◆ **BRANO**
──────────
150 anni d’Italia e un presente di eccellenze imbarazzate che si fa chiamare “fuga dei cervelli”.
Nel 2009 in occasione del centesimo compleanno del nobel per la medicina, Rita Levi Montalcini, l’attuale e discussissimo ministero dell’Istruzione volle celebrare la scienziata con un progetto che vedeva lo stanziamento di 6 milioni di euro da destinare a 30 contratti triennali per giovani e meritevoli ricercatori italiani. In quell’occasione il ministro Gelmini apparve sensibilmente interessata a risolvere un fenomeno che conta centinaia di lutti all’anno all’università italiana: i cervelli che si salvano pare non abbiano intenzione di tornare. A quel tempo tutti si chiesero chi fosse la fortunata trentina invitata a rimanere nel bel paese; 150 anni d’Italia ed è ancor vero che una mano lava l’altra.
I preparatissimi laureati italiani, intraprendenti per scelta o, forse, per necessità, sono ambiti obiettivi agli occhi dei più lungimiranti paesi europei che ancora investono sulla ricerca. Si tratta di menti brillanti che rispondono con passione a università straniere che sanno come valorizzare i frutti di una formazione che l’Italia ha pagato. Ma l’eccellenza italiana ora in fuga è il triste seguito di un passato d’intellettuali che ha saputo dare al nostro paese una tradizione di cultura, premiata dal nobel.
Giosuè Carducci e Camillo Golgi, sottobraccio, vinsero il nobel nel 1907. Il primo per la letteratura, il secondo per la medicina. Testimoni dell’ottima educazione offerta dall’Università italiana, Carducci si formò a Pisa dove vinse un posto presso la Scuola Normale, mentre Golgi intraprese i suoi studi proprio nel nostro ateneo.
Il giovane Golgi assaporò l’entusiasmo per la scienza sulla scia di grandi maestri come Lazzaro Spallanzani e Antonio Scarpa che avevano contribuito negli anni precedenti a fare della scuola di medicina il fiore all’occhiello dell’ateneo di Pavia. Il giovane medico, prima di virare sugli studi istologici si dedicò all’antropologia criminale. In procinto di laurearsi, infatti, egli collaborò ad un ambizioso progetto di studio che mirava alla dimostrazione di precisi parallelismi fra la delinquenza, le anomalie psichiche e quelle fisiche.
Seguì poi l’amore per il microscopio che lo rese celebre e lo incoronò nobel. Golgi contribuì ad un’importante svolta nello studio dell’architettura del sistema nervoso: con l’introduzione in laboratorio della “reazione nera” poté finalmente svelare allo scetticismo dei colleghi la vera faccia dei neuroni.
──────────
◆ **ELENCO FORNITO**

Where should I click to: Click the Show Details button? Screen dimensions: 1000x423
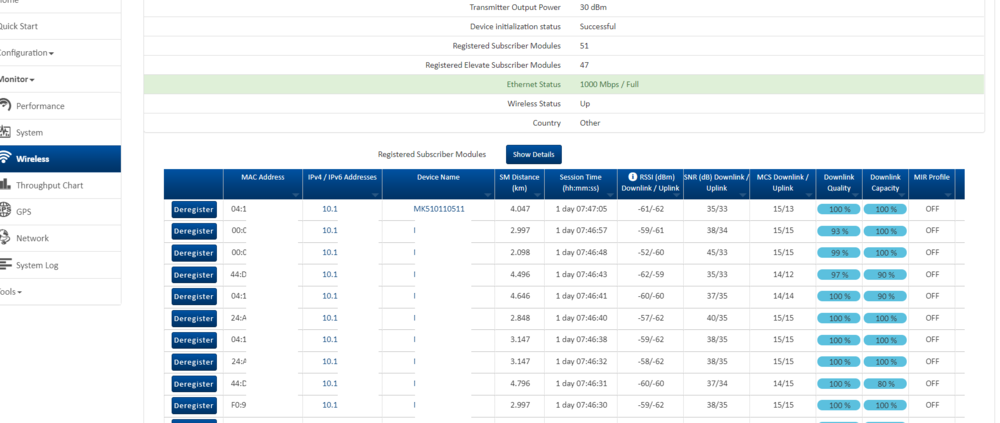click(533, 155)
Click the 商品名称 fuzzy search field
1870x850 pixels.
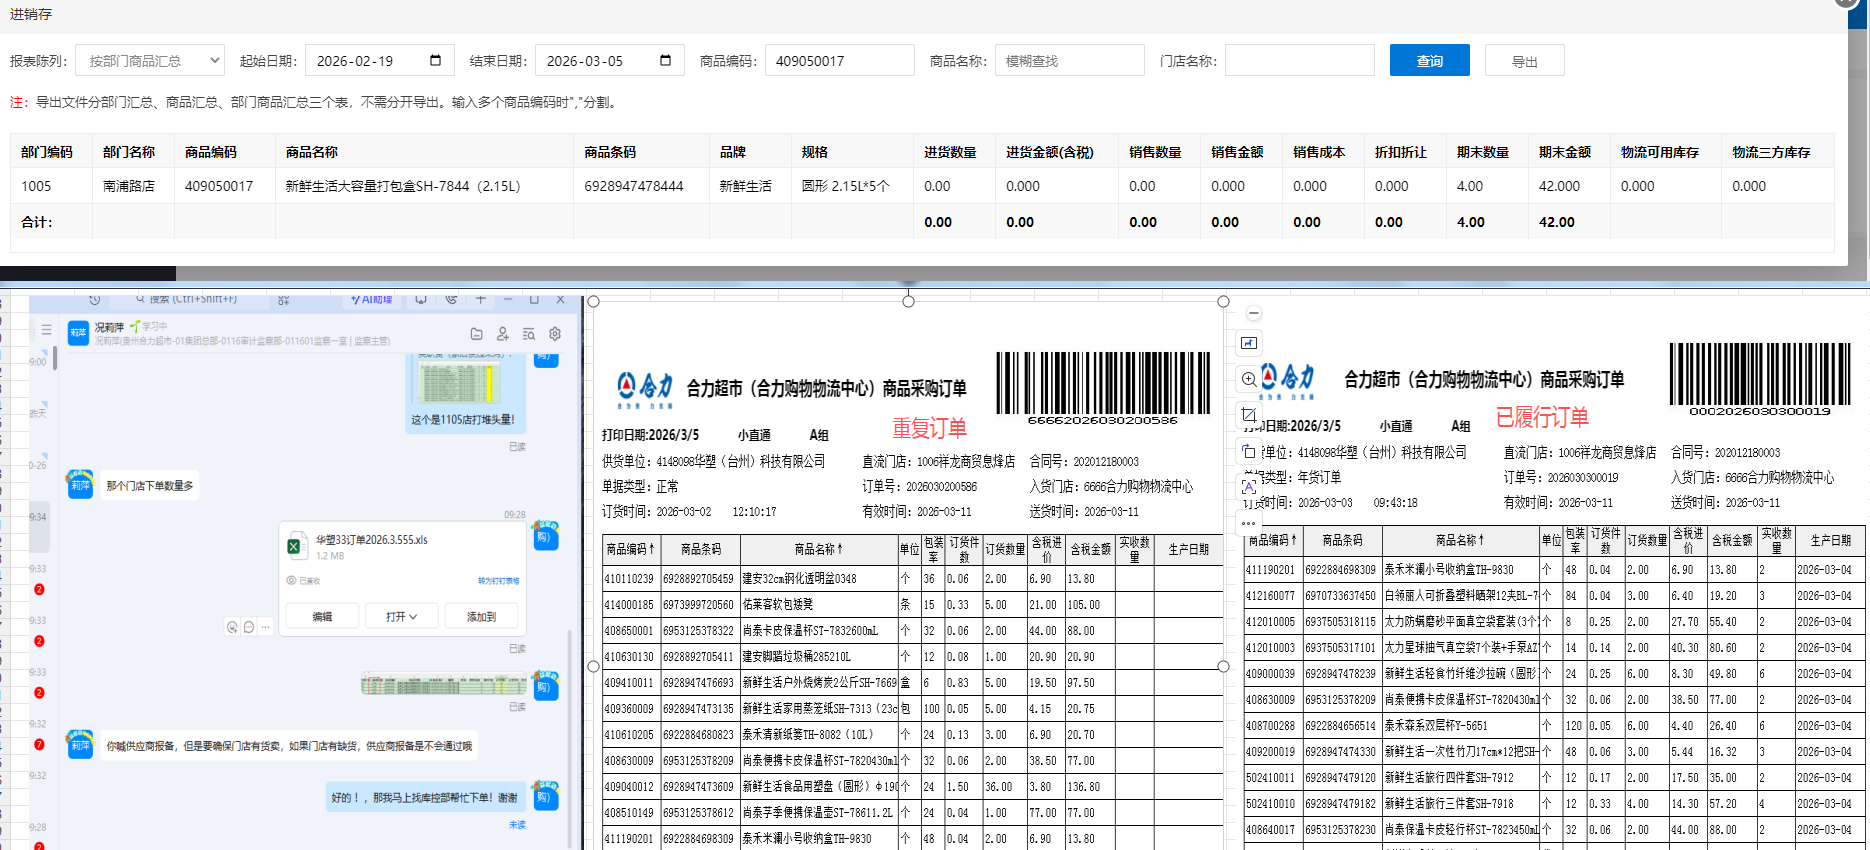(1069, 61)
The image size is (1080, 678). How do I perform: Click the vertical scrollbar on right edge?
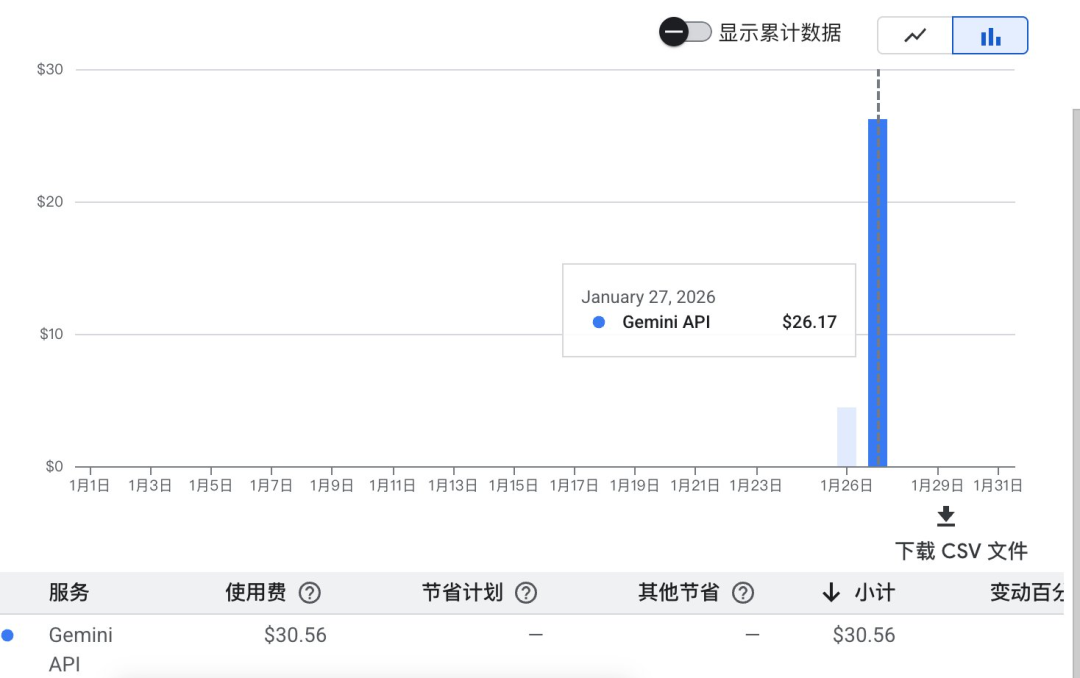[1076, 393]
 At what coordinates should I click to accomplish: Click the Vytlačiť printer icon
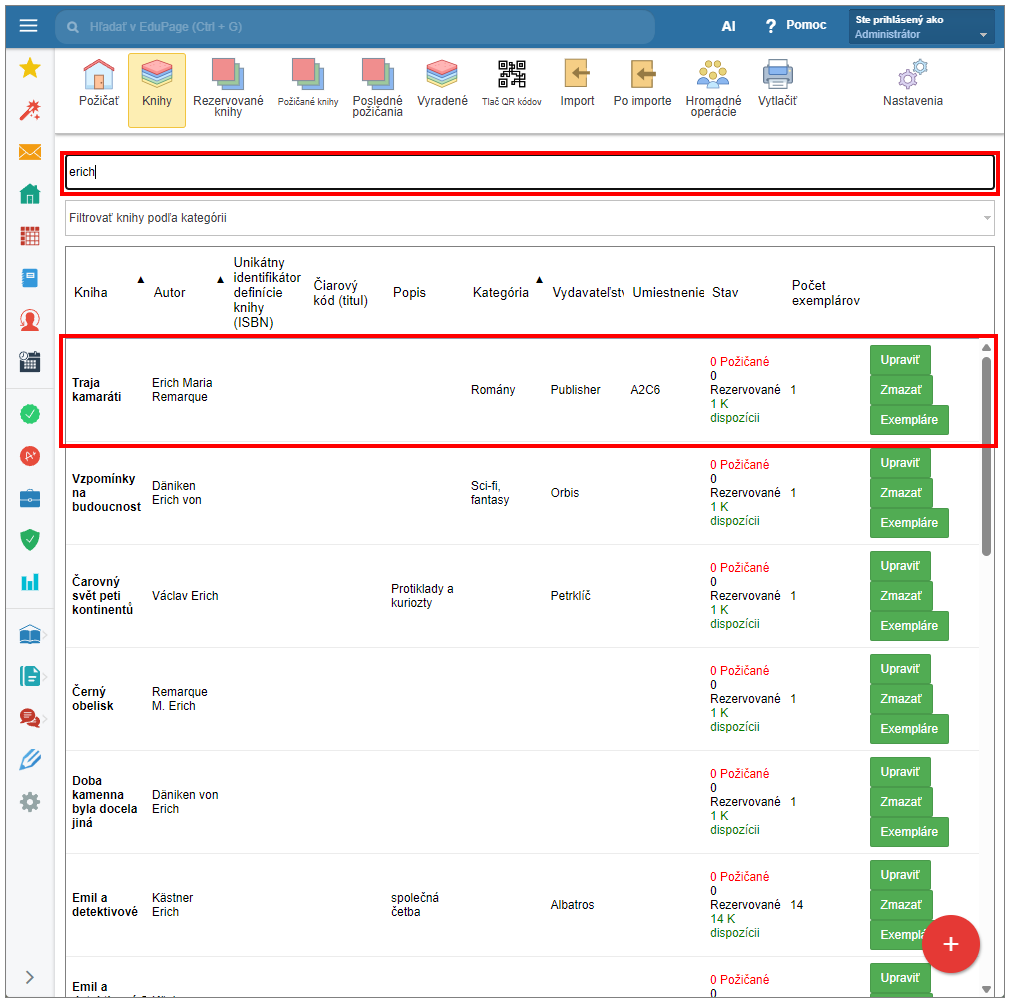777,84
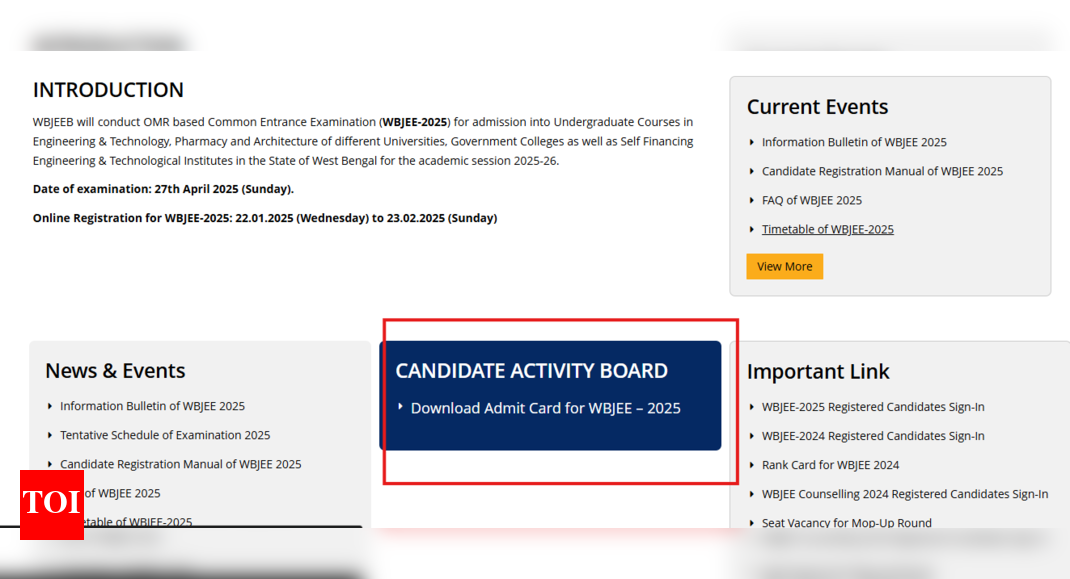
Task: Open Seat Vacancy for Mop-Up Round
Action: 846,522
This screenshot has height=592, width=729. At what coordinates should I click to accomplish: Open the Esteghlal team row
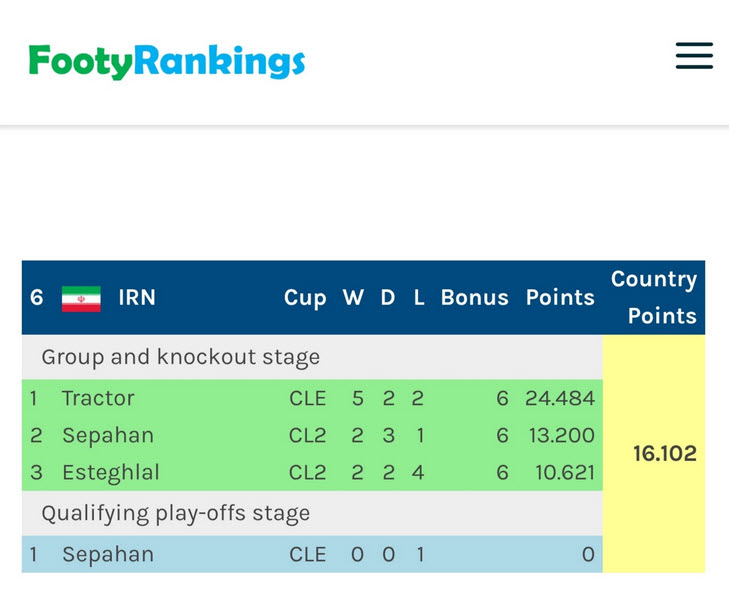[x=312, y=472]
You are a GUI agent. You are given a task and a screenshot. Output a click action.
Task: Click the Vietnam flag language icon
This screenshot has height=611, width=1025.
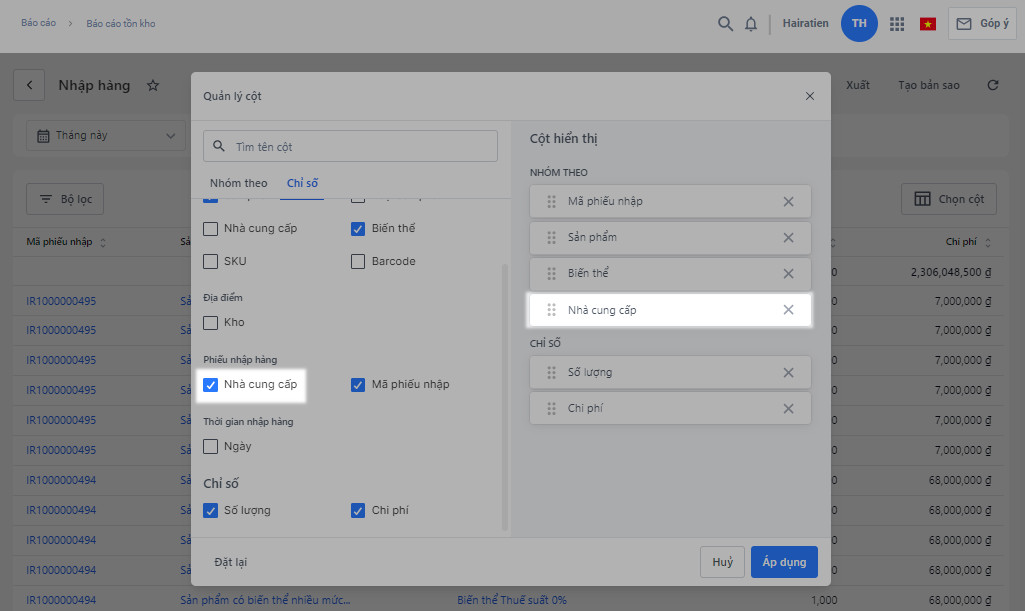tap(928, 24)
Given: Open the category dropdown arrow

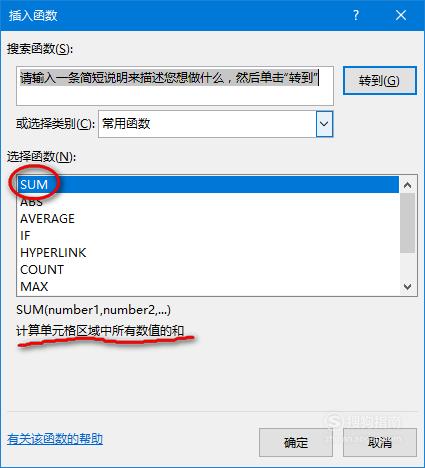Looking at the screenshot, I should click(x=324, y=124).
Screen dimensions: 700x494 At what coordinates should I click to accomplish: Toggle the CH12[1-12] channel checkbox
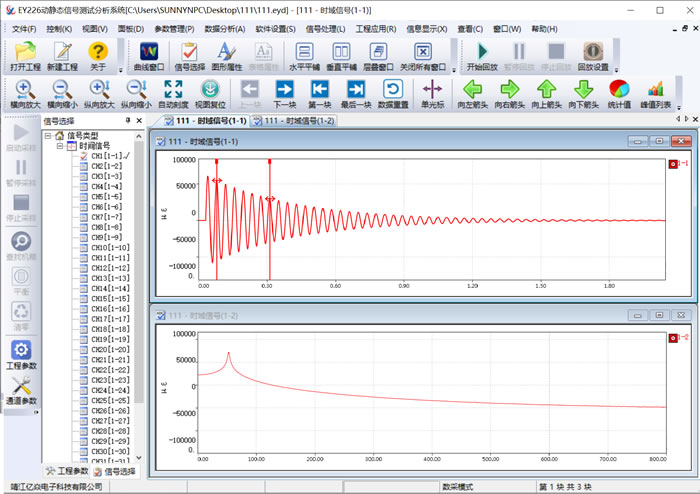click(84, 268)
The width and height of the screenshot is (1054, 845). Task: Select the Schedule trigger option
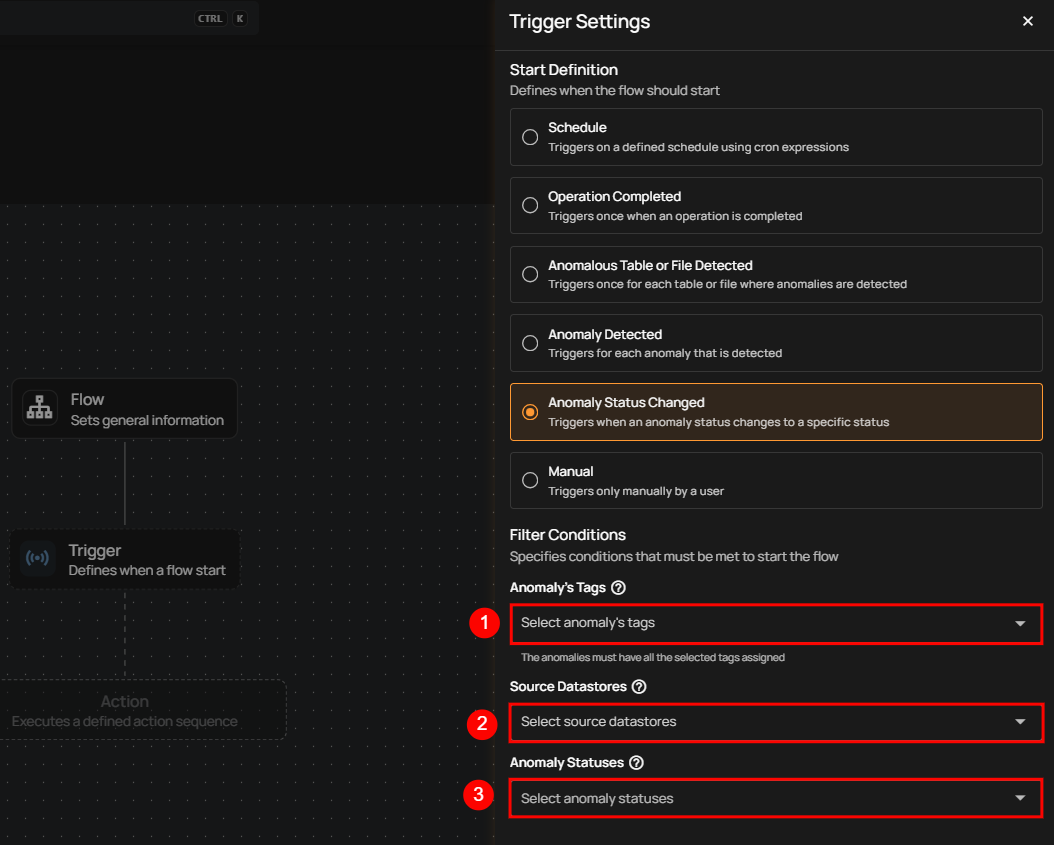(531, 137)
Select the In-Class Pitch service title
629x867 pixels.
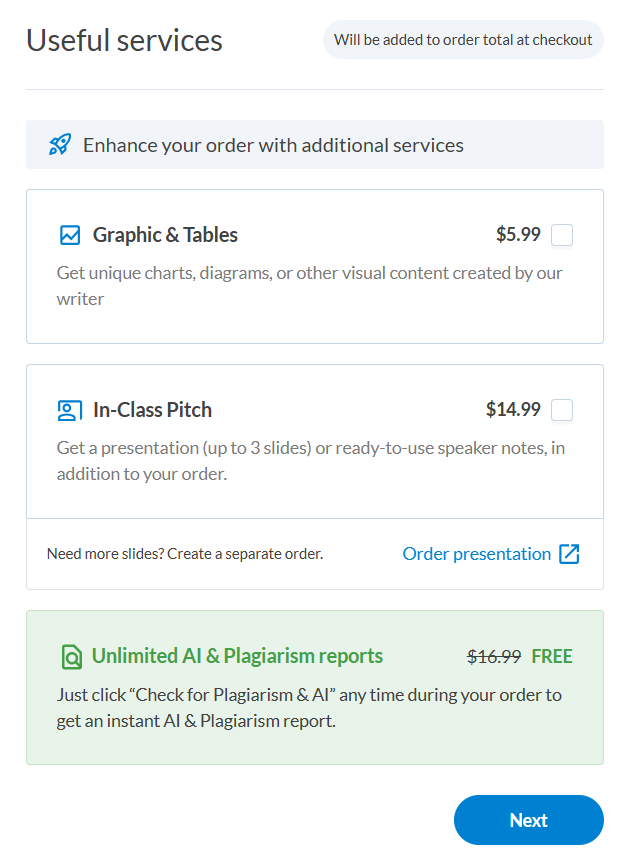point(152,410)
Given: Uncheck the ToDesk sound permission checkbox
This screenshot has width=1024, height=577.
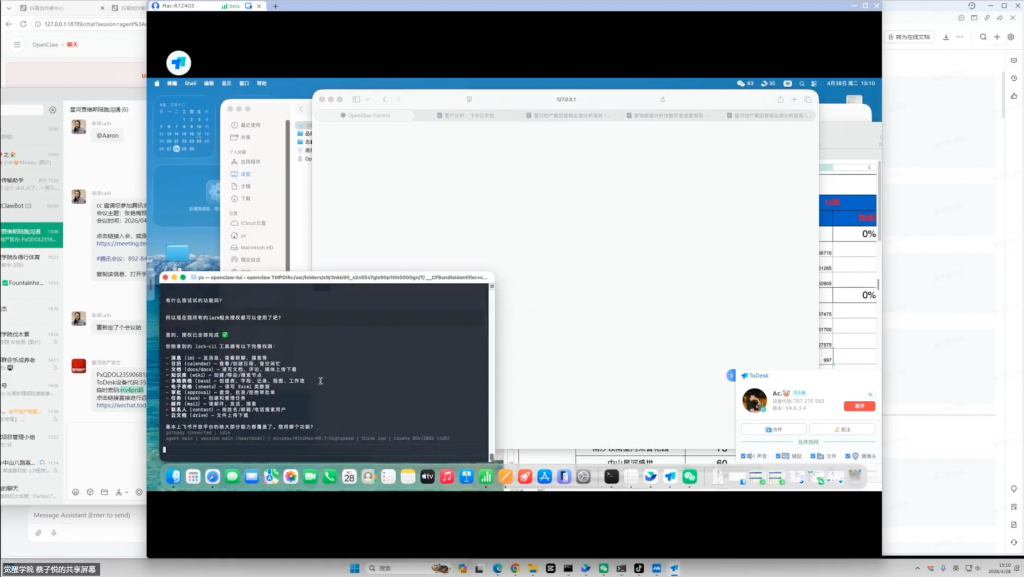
──────────
Nel brano, a quale campo di studi si dedicò Golgi prima di passare agli studi istologici?

◆ **SPAZIO RISPOSTA**
All'antropologia criminale.